2. Google RCS Business Messaging:
The first product takes care of web chat. RCS business messaging is planning to revolutionize SMS messaging. The goal is to make SMS messages as feature rich as instant messaging apps. Already T mobile and Vonage had switched to Google's Messages app. Recently AT&T also joined the bandwagon. So if you have a new Android phone, you are most probably RCS ready. And businesses are already using the new features like verified senders, images, carousals etc, provided by the updated Messages app.
SMS is still used by businesses for communication, especially for delivery updates, OTPs and other transactional details. RCS just supercharges the SMS game. This is another step made by Google to stay relevant in the business communication game.
3. Verified Calls and Verified SMS:
Google wants to end spam by being the gatekeeper. Businesses who want to call customers can register with Google verified calls and Google, using the default Phone app will inform the end customer that this is a verified business that is calling you. And that's not all, the Phone app will also show you the reason why the business is calling you and in case you do not want to take the call right way, you can reply with a reason text. Once again, no new apps to be installed. This works out of the box for all new Android phones.

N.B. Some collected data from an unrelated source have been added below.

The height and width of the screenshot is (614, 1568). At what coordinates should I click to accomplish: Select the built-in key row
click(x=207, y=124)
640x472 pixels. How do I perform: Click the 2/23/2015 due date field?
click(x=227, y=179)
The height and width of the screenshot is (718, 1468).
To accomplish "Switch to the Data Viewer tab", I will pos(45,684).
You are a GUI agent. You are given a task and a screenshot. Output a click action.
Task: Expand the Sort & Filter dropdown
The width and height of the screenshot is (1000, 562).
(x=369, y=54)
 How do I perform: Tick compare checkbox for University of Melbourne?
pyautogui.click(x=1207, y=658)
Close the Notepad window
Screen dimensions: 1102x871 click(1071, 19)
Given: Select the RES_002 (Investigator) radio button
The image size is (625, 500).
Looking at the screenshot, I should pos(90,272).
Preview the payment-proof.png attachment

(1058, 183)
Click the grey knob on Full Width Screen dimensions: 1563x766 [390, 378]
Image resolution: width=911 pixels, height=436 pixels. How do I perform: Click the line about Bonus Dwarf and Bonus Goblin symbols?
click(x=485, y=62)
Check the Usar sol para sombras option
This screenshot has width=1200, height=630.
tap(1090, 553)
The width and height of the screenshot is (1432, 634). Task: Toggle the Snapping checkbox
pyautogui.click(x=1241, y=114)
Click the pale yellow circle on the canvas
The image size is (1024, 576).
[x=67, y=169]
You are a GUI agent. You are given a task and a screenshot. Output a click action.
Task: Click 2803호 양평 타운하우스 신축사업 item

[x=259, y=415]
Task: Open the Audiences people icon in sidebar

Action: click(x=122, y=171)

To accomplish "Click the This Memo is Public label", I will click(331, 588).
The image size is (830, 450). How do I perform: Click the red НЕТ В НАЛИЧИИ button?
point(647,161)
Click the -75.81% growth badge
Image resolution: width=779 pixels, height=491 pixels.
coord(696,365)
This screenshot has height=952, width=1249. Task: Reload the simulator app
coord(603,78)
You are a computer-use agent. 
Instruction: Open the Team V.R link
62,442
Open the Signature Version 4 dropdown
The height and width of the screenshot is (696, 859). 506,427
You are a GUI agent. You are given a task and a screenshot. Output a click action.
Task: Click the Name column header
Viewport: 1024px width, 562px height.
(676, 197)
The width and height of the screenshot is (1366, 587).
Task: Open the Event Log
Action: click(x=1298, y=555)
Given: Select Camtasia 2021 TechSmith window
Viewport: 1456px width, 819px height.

Truecaller better watch out. The whole use case of Truecaller is being baked into the new Phone app of Google.
That said, it will take about an year before this becomes mainstream. Very few percentage of Android phones have actually enabled this feature so far.
4. Screen Call:
This is all on the customer side. Google has enabled a screen call feature to the new Phone app on Android. With this customers can now allow Google to screen the call on your behalf. The screen call feature uses text to speech to speak on your behalf and speech to text ASR to understand what the caller said and show that as a transcript to you. You can read what the caller said and choose to pick the call or disconnect the call.
This is going to completely change the way businesses will tele call people. If screen call becomes mainstream a lot of outbound calling processes have to be changed.
Given the fact that a lot of outbound calling voicebots are being used by businesses now, in the future there might come a scenario where two bots(one voice bot from the business and the second, the screen call bot on your phone) interact with each other and close the conversation :)
Google says the screen call feature does not use the Internet, so its using its on device ASR and TTS capabilities. I have tested this and it works fine for most cases.
So with these 4 products Google is planning to be in the center of business communication. Google has signed up partners to deliver all these services. Google itself does not provide any services. It just provides the platform.
They are also integrating across these products.
When you call a business and that business is registered with business chat, then a chat button pops up on the phone screen(in the Phone app) allowing customers to chat instead of talk. This might be useful, lets say when you are on hold when calling a business.
So web chat, SMS messaging and phone calls, whatever the medium, Google wants to be the platform of choice using which businesses can reach out to customers.
Google knows that its got a bad rap for collecting data, so they have gone to great pains to explain that most of these products don't collect any data. For example, they explicitly mention that in verified SMS and RCS, Google does not read any data. Similarly for verified calls. They also mention that chat happens directly with business and in the case of screen calls, everything happens on the device and no data goes out.
That said, a lot of meta data is still collected by the Google Phone app and Messaging app. So it's not as if no data is being collected.
So it's an exciting time for business communications. Contact centers will also need to update their stack to make sure they are upto speed on all the new technological advancements.